In the end, it’s all about the numbers.
When a co-op or condo board stages its annual meeting, the most pressing question is: do we have a quorum? Without one, no official business can take place – no new members elected, no votes on flip taxes, no alterations to the governing documents. No meeting. No changes.
In the past, boards have tried various techniques to achieve a quorum. Attorney James W. Glatthaar, a partner at Bleakley Platt & Schmidt, recalls some of his clients using enticements. One raffled off a big-screen television. Others used food. They catered a few big platters, and people did come. “They had dinner and they voted,” Glatthaar says. “While the votes were tabulated, they had dessert.”
Some boards have announced an impending maintenance increase and/or a lobby renovation – two of the more controversial issues a board can face – only to take those items off the agenda when a large turnout of irate residents showed up at the gathering.
But changing times call for changing techniques, and some boards are looking at a pair of innovative new ways to achieve a quorum.
Change the Numbers
When the numbers don’t support you, change the numbers. One Tribeca condominium has it written into its bylaws that if the building cannot reach a 51-percent resident quorum, the board may wait a required period, then try for a 33-percent quorum, and then, failing that, wait a required period and go for a 25-percent quorum.

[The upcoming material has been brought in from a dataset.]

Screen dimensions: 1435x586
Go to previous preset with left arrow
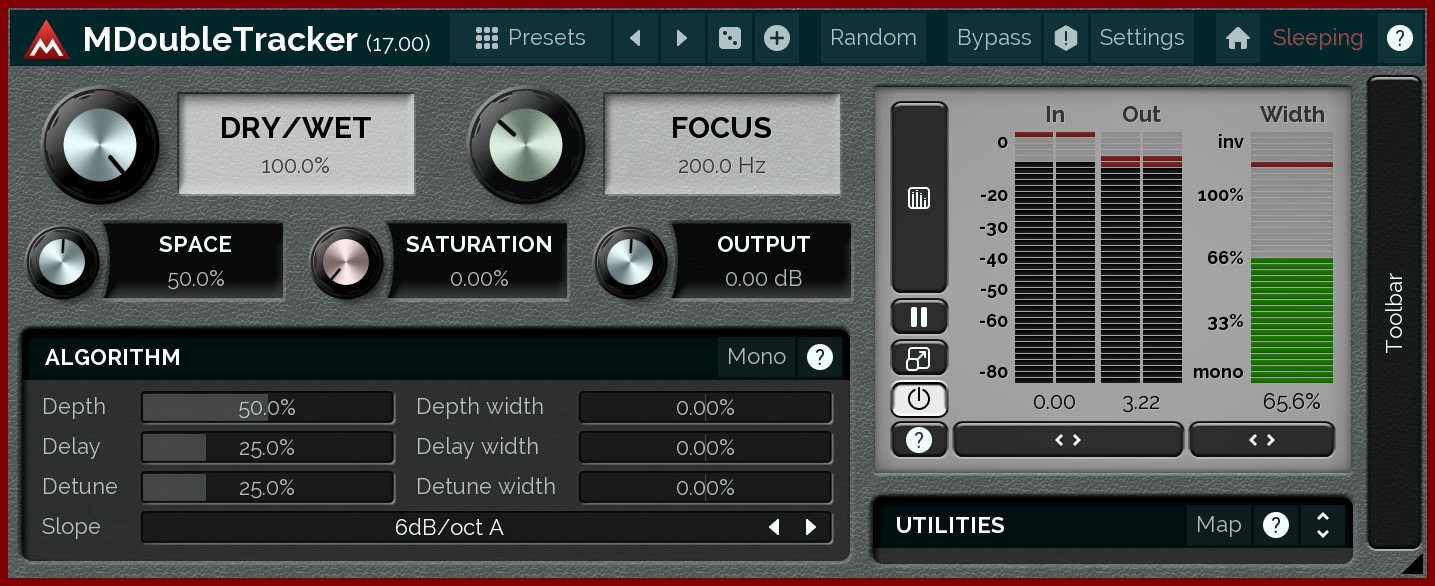point(635,38)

“There is typically nothing in the bylaws that provides for a set period of time to pass between meetings,” observes attorney Richard Herzbach, a partner at Certilman Balin Adler & Hyman, who uses this method. “But, typically, the notice provision in the documents requires a minimum of 10 days’ notice before the scheduling of the next attempt to achieve a quorum.”
“A building I work with has done this,” says attorney Deborah Koplovitz, a shareholder in the firm Anderson Kill. “The developer drafted into their bylaws a clause that says [if they don’t get the minimum required for a quorum] they can lower their numbers and reschedule in another attempt to achieve a quorum. If you’re lucky enough to be in a condo like that, you just don’t have to worry about it. You can have your meetings and conduct your business.”
Expand the Field
Embracing technology can make a difference between getting a quorum and missing the mark. Many have faced the uphill struggle to collect enough paper proxies from owners who won’t, or don’t, attend the annual meeting. But combine online voting with a video or audio conferencing tool, and your attendance and vote-getting could soar. Googling “online voting tools” turns up many providers, as does a search for video conferencing. Which platform you choose is probably dependent on how tech-savvy your board and owners are.

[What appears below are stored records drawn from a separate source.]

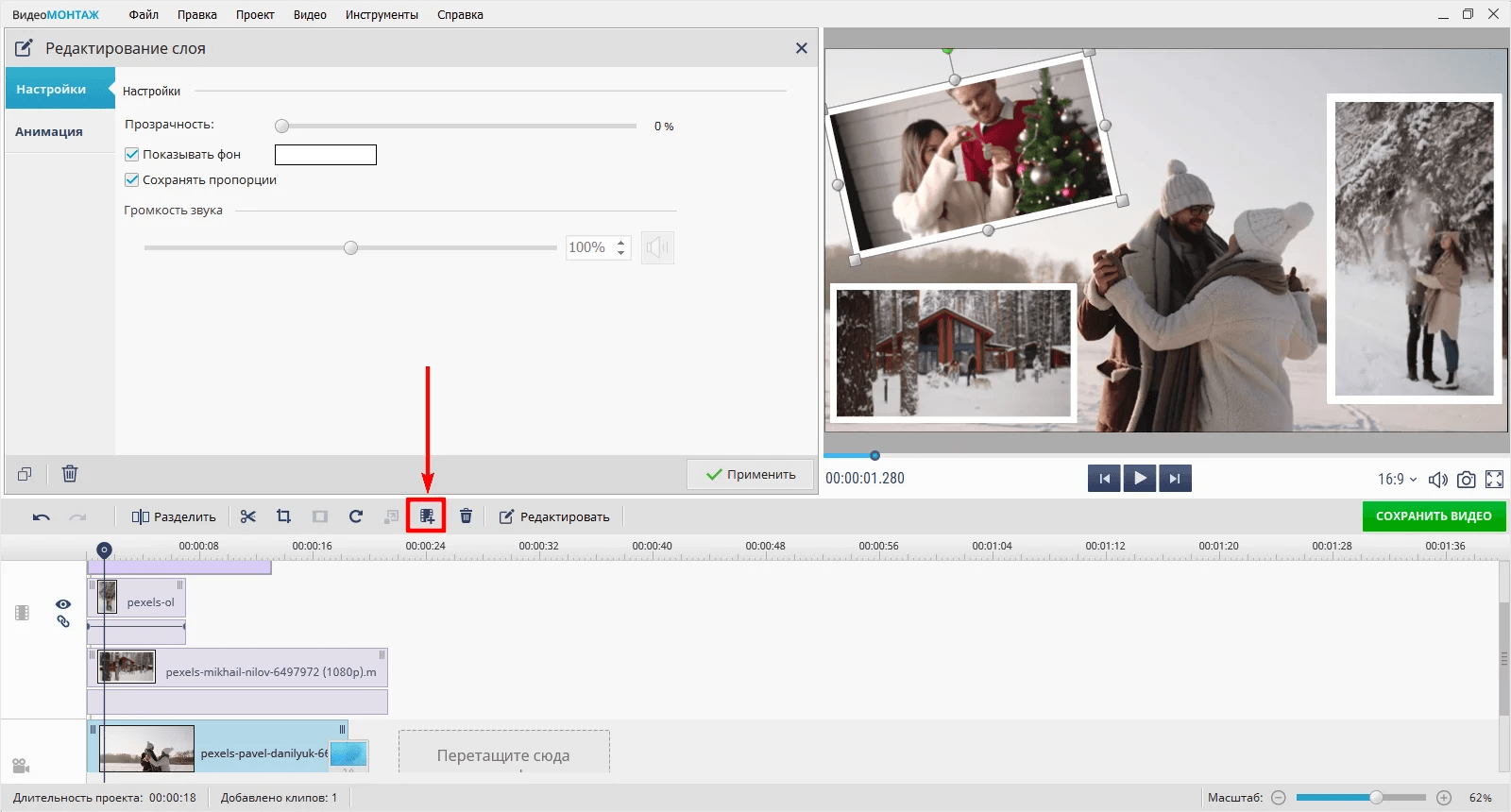Open the 16:9 aspect ratio dropdown

pos(1397,480)
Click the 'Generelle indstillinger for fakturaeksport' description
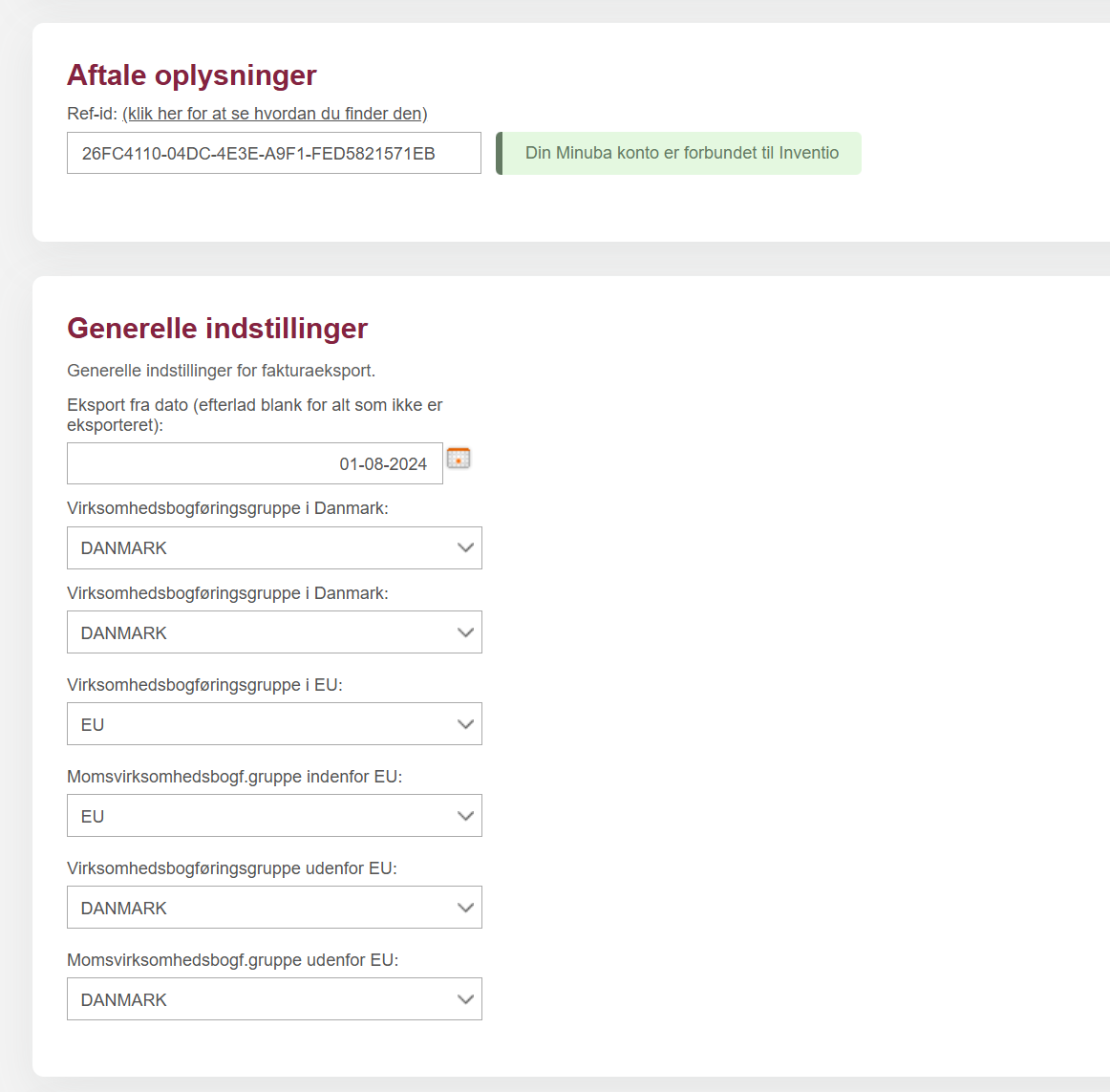The height and width of the screenshot is (1092, 1110). [221, 371]
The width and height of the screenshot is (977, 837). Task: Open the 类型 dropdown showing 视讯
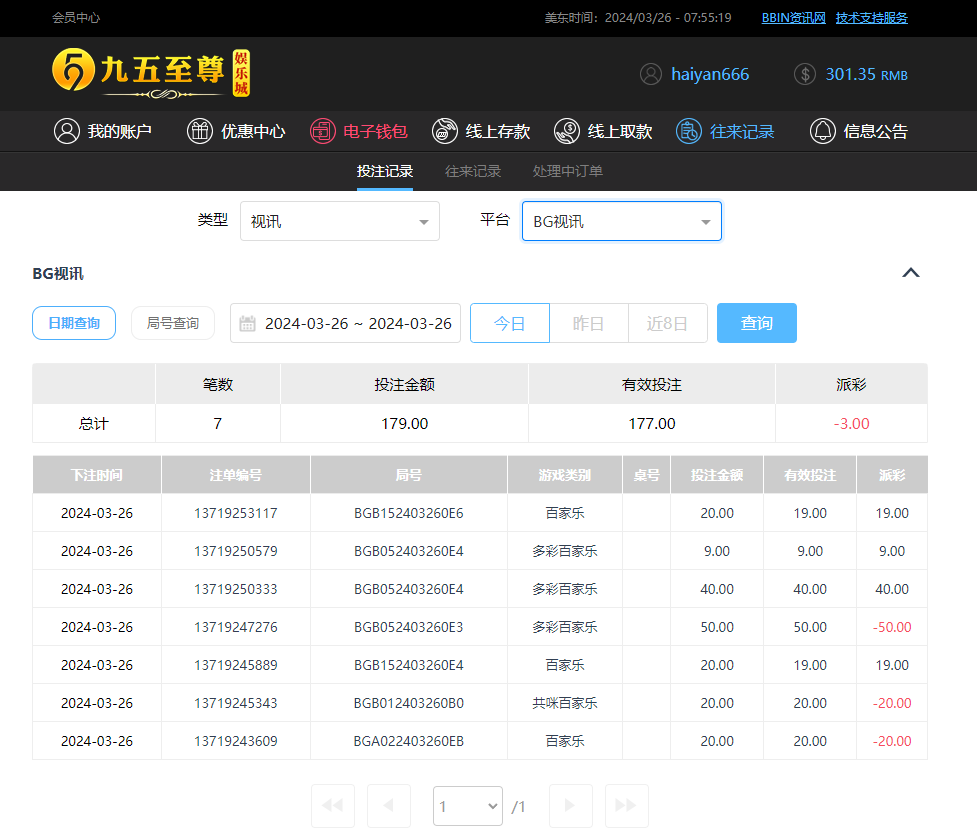pyautogui.click(x=340, y=221)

There’s a difference between board meetings and annual shareholder/unit-owner gatherings, however. Most experts agree that conference calls and video conferencing technologies are valid for board meetings – provided everyone can hear everything that’s being said. If boards do use such a system, they should amend their bylaws and proprietary lease to provide for that, cautions Herzbach, the attorney.
“When a board member is attending a board of directors’ meeting, they have a fiduciary responsibility to all of the shareholders,” notes attorney Stuart Saft, a partner at Holland & Knight. “But when a shareholder attends an annual shareholders’ meeting, they are there representing themselves. If they’re satisfied being on a one-way telephone hookup, that’s their business. If they want to vote in favor of or against something, and they haven’t heard everything that has been said, and they’ve missed part of the meeting, they are only voting for themselves, and not someone else.”

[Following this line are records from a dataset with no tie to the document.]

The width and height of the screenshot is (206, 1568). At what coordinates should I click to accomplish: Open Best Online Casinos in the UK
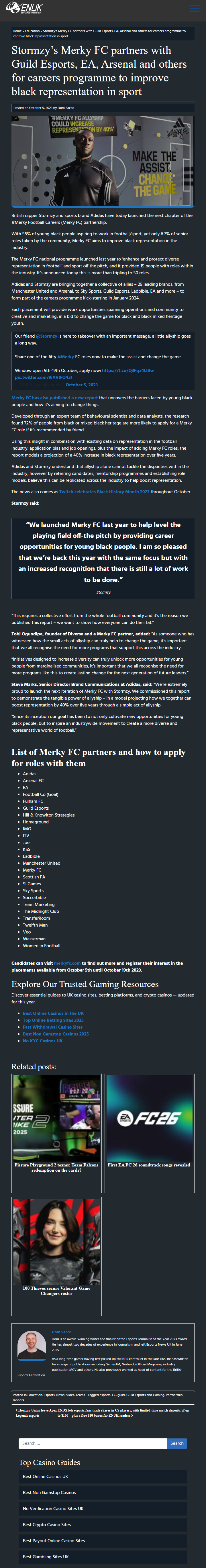click(54, 1013)
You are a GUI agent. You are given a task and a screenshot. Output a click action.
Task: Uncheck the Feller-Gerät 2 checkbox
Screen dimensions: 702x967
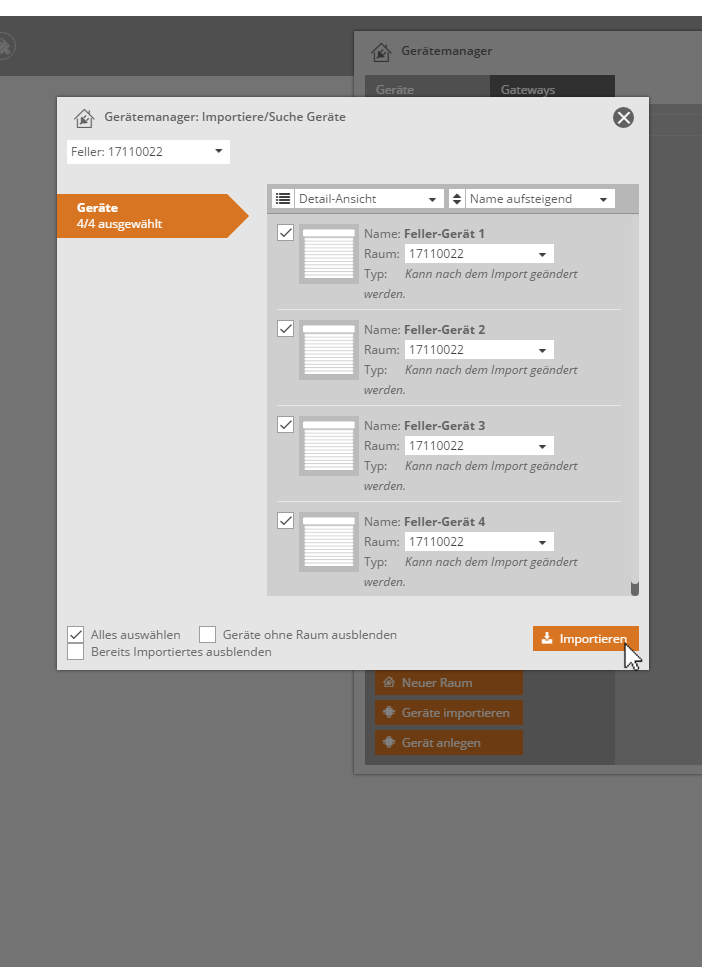tap(285, 328)
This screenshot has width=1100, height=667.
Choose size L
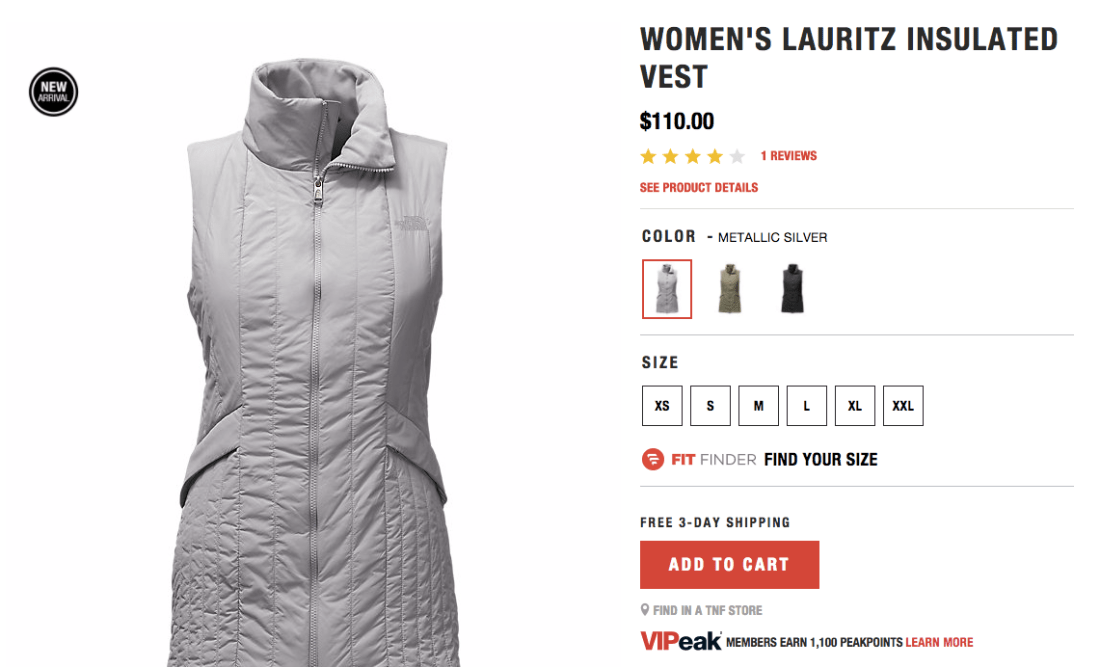pos(807,405)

Some lawyers have expressed concern that using technology for annual meetings doesn’t have any case law behind it, so it could be challenged in court. “If you use something like Skype, and then the shareholder emails a ballot, we have no way of telling if that ballot is coming from the shareholder or someone pretending to be the shareholder,” says Glatthaar. “That raises the question of the integrity of the process.”
“Listening in on a meeting by the internet or phone is a good use of technology, but voting that way opens up the real possibility of litigation,” adds Richard Klein, a managing partner at the law firm Romer Debbas.
But Saft is sanguine about the possibilities, arguing that the future is here and that boards can take advantage of technology to improve meeting attendance and the meetings themselves, “I don’t have a problem with any type of communications technology,” he says, “as long as the shareholder has authorized the representation on his or her behalf.”